To be interested in the changing seasons is a happier state of mind than to be hopelessly in love with spring.

   ---George Santayana

In rain during a dark night, enter that darkness.

   ---Shiva

An Englishman and an Indian were sitting in a garden together, and the Hindu was trying to explain basic Indian philosophy to the Englishman. "Look," he said, "there is a hedge at the end of the garden---against what do you see the hedge?"
"Against the hills," said the Englishman.
"And what do you see the hills against?"
"Against the sky."
"And what do you see the sky against?"
The Englishman had no answer, so the Hindu said: "You see it against consciousness."

   ---Indian mondo

Ohio Senate Bill 5, having passed our Senate by 1 vote, currently has moved to the Ohio House where testimony is taking place before the Commerce and Labor Committee.

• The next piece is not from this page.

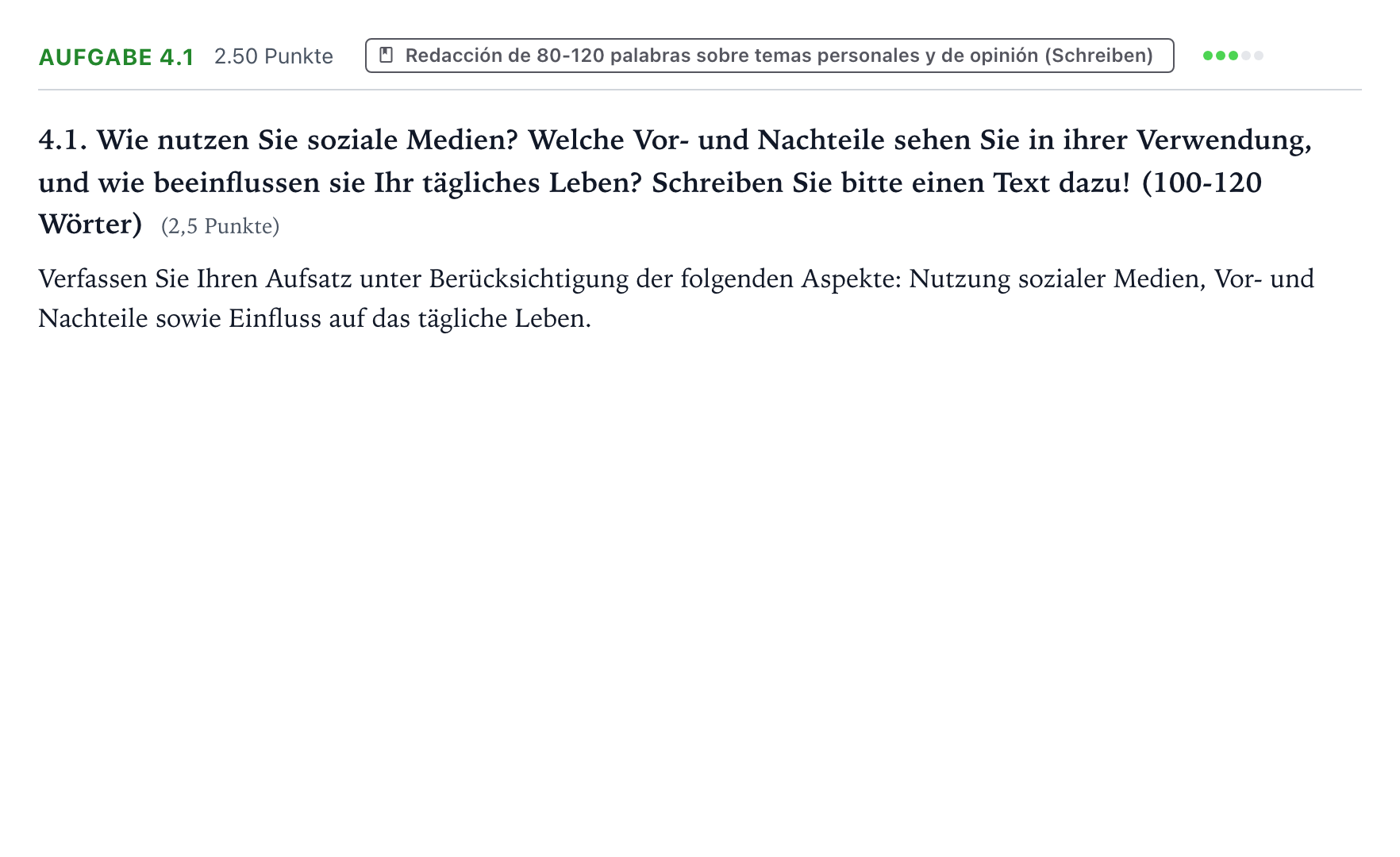The image size is (1400, 857).
Task: Click the '(100-120' word count text
Action: (1202, 183)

Hundreds of citizens have signed up to testify, but only the first dozen or so who manage to arrive at the Statehouse each day get in. Unlike other committee sessions of the Legislature, Ohio Government Television is not broadcasting these public hearings...nor can more than a couple dozen people get in the room. The Committee has promised to finish its work on the bill by the end of March. Upon passage Governor Kasich will sign it and, unless there is a referendum, it becomes law. The deadline for petition application for a referendum in November 2011 is April 6th.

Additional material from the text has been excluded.